* READING PASSAGE
Violet Gro moving to GJ; LED lighting boosts hemp crop
More than one business announced this week that Grand Junction soon will be its new home.
Violet Gro, an arm of the Violet Defense Group based in Celebration, Florida, is the newest company to come to the Grand Valley, breaking off from its parent company.
The announcement comes almost simultaneously with the news that Boulder-based bike rack maker RockyMounts will move to the Grand Valley in 2019, taking up residence at the Riverfront at Las Colonias business park that is under construction.
Violet Gro is an agricultural LED lighting company that seeks to help indoor growers by giving plants more light with less heat and reducing exposure to harmful bacteria and insects.
The company is already working with local hemp companies in the Grand Valley on a local research consortium, Violet Gro announced Thursday.
The goal of the research is to evaluate best practices in helping grow hemp indoors and seeing which ultraviolet lights are most effective.
Violet Gro is working with Grand Junction’s Speedy Grow, Colorado Hemp Solutions in Whitewater and the Salt Creek Hemp Co. in Collbran.
Violet Gro was created as an offshoot of Violet Defense Technology, which has developed UV light technology to help kill bacteria in the medical field. Violet Gro President Kurt Kucera said Grand Junction became an ideal location for the company’s new home because of the connections already in place.

* SUPPLIED DATA
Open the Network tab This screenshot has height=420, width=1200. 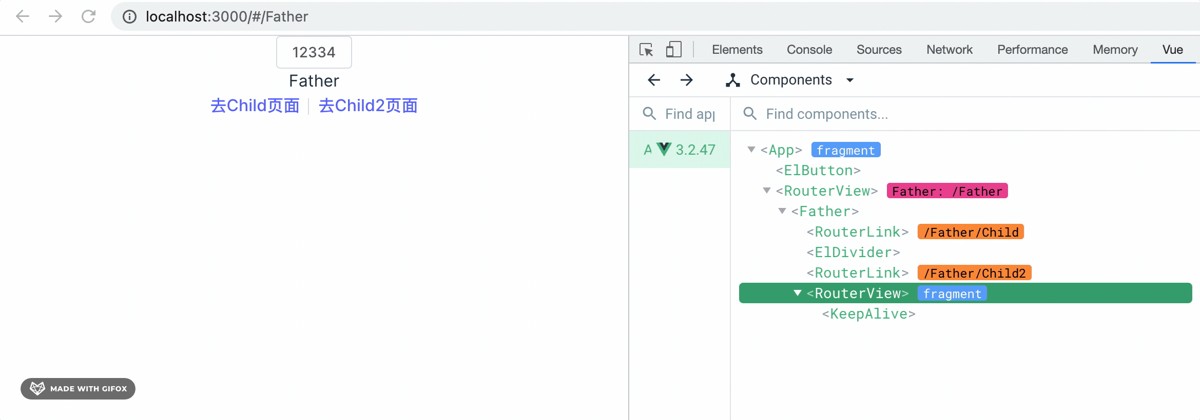click(x=949, y=49)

* TRY IT
Answer these about the Violet Gro news item:
(a) In what city is the Violet Defense Group based?
(b) In which town is Colorado Hemp Solutions located?
(c) Who is the president of Violet Gro?
Answer from the Violet Gro news item alone, without drawing on the material.

* PROBLEM SOLUTION
(a) Celebration, Florida
(b) Whitewater
(c) Kurt Kucera